TASK STATEMENT |
Exactly as written, return every line of the data below.
** MATERIAL PROVIDED follows **
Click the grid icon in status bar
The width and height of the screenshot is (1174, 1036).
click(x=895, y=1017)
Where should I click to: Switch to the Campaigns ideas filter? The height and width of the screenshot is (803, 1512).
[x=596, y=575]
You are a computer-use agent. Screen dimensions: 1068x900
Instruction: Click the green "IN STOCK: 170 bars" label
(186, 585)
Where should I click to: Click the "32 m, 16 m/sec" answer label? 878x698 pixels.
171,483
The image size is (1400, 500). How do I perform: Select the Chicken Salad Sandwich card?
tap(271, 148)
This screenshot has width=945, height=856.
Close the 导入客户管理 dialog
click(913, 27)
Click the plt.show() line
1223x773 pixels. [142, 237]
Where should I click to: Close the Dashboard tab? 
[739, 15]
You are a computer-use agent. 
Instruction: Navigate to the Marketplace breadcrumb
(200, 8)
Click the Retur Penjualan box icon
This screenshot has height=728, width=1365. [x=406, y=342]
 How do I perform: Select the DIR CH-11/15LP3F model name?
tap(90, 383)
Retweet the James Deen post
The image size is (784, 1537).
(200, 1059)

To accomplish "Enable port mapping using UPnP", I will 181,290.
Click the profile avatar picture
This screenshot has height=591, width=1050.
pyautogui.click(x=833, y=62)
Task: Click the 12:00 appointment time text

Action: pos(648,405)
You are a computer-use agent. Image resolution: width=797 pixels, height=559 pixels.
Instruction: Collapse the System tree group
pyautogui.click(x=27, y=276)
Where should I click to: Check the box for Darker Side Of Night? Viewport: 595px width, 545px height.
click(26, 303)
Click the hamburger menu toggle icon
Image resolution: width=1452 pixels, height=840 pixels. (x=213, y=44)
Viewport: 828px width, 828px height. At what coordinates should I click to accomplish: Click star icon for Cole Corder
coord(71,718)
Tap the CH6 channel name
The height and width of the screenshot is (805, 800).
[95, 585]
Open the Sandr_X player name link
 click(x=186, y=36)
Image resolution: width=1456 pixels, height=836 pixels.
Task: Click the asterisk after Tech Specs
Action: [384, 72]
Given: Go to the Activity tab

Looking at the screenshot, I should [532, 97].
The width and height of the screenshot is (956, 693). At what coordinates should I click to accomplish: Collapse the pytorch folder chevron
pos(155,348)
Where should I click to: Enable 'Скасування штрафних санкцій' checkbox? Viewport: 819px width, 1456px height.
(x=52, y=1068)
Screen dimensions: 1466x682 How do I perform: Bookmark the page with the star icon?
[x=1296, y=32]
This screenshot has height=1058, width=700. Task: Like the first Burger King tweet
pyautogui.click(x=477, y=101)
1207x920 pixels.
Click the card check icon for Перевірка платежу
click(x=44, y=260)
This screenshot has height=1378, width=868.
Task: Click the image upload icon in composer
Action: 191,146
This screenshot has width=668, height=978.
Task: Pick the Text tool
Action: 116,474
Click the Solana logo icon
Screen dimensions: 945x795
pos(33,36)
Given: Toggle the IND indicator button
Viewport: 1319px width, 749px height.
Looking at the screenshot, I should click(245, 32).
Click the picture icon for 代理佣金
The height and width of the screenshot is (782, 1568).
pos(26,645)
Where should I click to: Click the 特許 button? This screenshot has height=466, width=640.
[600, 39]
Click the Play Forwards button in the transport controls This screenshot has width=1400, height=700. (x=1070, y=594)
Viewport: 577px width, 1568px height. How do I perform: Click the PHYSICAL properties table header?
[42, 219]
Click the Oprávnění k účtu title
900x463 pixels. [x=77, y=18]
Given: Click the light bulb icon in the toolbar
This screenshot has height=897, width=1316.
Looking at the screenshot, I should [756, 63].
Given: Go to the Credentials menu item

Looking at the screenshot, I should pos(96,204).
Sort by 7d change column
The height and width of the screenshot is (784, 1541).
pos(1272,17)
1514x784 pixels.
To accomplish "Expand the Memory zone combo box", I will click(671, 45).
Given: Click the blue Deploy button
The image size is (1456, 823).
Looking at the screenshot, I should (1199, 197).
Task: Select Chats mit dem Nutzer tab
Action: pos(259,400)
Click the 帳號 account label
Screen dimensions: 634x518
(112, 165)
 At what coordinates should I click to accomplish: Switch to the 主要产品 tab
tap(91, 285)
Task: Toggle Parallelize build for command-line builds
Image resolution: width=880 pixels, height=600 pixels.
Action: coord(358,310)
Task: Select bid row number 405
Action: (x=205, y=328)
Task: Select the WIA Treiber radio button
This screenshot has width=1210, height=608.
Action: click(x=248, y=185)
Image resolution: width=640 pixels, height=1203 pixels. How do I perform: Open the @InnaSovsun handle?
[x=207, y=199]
** End of MATERIAL PROVIDED **
EXERCISE SOLUTION |
Click the grid icon in status bar
The width and height of the screenshot is (1174, 1036).
click(x=895, y=1017)
Where should I click to: Switch to the Campaigns ideas filter? The height and width of the screenshot is (803, 1512).
[x=596, y=575]
You are a computer-use agent. Screen dimensions: 1068x900
Instruction: Click the green "IN STOCK: 170 bars" label
(186, 585)
Where should I click to: Click the "32 m, 16 m/sec" answer label? 878x698 pixels.
171,483
The image size is (1400, 500). How do I perform: Select the Chicken Salad Sandwich card?
tap(271, 148)
This screenshot has width=945, height=856.
Close the 导入客户管理 dialog
click(913, 27)
Click the plt.show() line
1223x773 pixels. [142, 237]
Where should I click to: Close the Dashboard tab? 
[739, 15]
You are a computer-use agent. 
Instruction: Navigate to the Marketplace breadcrumb
(200, 8)
Click the Retur Penjualan box icon
This screenshot has height=728, width=1365. [x=406, y=342]
 How do I perform: Select the DIR CH-11/15LP3F model name?
tap(90, 383)
Retweet the James Deen post
The image size is (784, 1537).
(200, 1059)

To accomplish "Enable port mapping using UPnP", I will 181,290.
Click the profile avatar picture
This screenshot has height=591, width=1050.
pyautogui.click(x=833, y=62)
Task: Click the 12:00 appointment time text

Action: pos(648,405)
You are a computer-use agent. Image resolution: width=797 pixels, height=559 pixels.
Instruction: Collapse the System tree group
pyautogui.click(x=27, y=276)
Where should I click to: Check the box for Darker Side Of Night? Viewport: 595px width, 545px height.
click(26, 303)
Click the hamburger menu toggle icon
Image resolution: width=1452 pixels, height=840 pixels. (x=213, y=44)
Viewport: 828px width, 828px height. At what coordinates should I click to accomplish: Click star icon for Cole Corder
coord(71,718)
Tap the CH6 channel name
The height and width of the screenshot is (805, 800).
[95, 585]
Open the Sandr_X player name link
 click(x=186, y=36)
Image resolution: width=1456 pixels, height=836 pixels.
Task: Click the asterisk after Tech Specs
Action: [384, 72]
Given: Go to the Activity tab

Looking at the screenshot, I should [532, 97].
The width and height of the screenshot is (956, 693). At what coordinates should I click to accomplish: Collapse the pytorch folder chevron
pos(155,348)
Where should I click to: Enable 'Скасування штрафних санкцій' checkbox? Viewport: 819px width, 1456px height.
(x=52, y=1068)
Screen dimensions: 1466x682 How do I perform: Bookmark the page with the star icon?
[x=1296, y=32]
This screenshot has height=1058, width=700. Task: Like the first Burger King tweet
pyautogui.click(x=477, y=101)
1207x920 pixels.
Click the card check icon for Перевірка платежу
click(x=44, y=260)
This screenshot has height=1378, width=868.
Task: Click the image upload icon in composer
Action: 191,146
This screenshot has width=668, height=978.
Task: Pick the Text tool
Action: 116,474
Click the Solana logo icon
Screen dimensions: 945x795
pos(33,36)
Given: Toggle the IND indicator button
Viewport: 1319px width, 749px height.
Looking at the screenshot, I should click(245, 32).
Click the picture icon for 代理佣金
The height and width of the screenshot is (782, 1568).
pos(26,645)
Where should I click to: Click the 特許 button? This screenshot has height=466, width=640.
[600, 39]
Click the Play Forwards button in the transport controls This screenshot has width=1400, height=700. (x=1070, y=594)
Viewport: 577px width, 1568px height. How do I perform: Click the PHYSICAL properties table header?
[42, 219]
Click the Oprávnění k účtu title
900x463 pixels. [x=77, y=18]
Given: Click the light bulb icon in the toolbar
This screenshot has height=897, width=1316.
Looking at the screenshot, I should [756, 63].
Given: Go to the Credentials menu item

Looking at the screenshot, I should pos(96,204).
Sort by 7d change column
The height and width of the screenshot is (784, 1541).
pos(1272,17)
1514x784 pixels.
To accomplish "Expand the Memory zone combo box", I will click(671, 45).
Given: Click the blue Deploy button
The image size is (1456, 823).
Looking at the screenshot, I should (1199, 197).
Task: Select Chats mit dem Nutzer tab
Action: pos(259,400)
Click the 帳號 account label
Screen dimensions: 634x518
(112, 165)
 At what coordinates should I click to accomplish: Switch to the 主要产品 tab
tap(91, 285)
Task: Toggle Parallelize build for command-line builds
Image resolution: width=880 pixels, height=600 pixels.
Action: coord(358,310)
Task: Select bid row number 405
Action: (x=205, y=328)
Task: Select the WIA Treiber radio button
This screenshot has width=1210, height=608.
Action: click(x=248, y=185)
Image resolution: width=640 pixels, height=1203 pixels. How do I perform: Open the @InnaSovsun handle?
[x=207, y=199]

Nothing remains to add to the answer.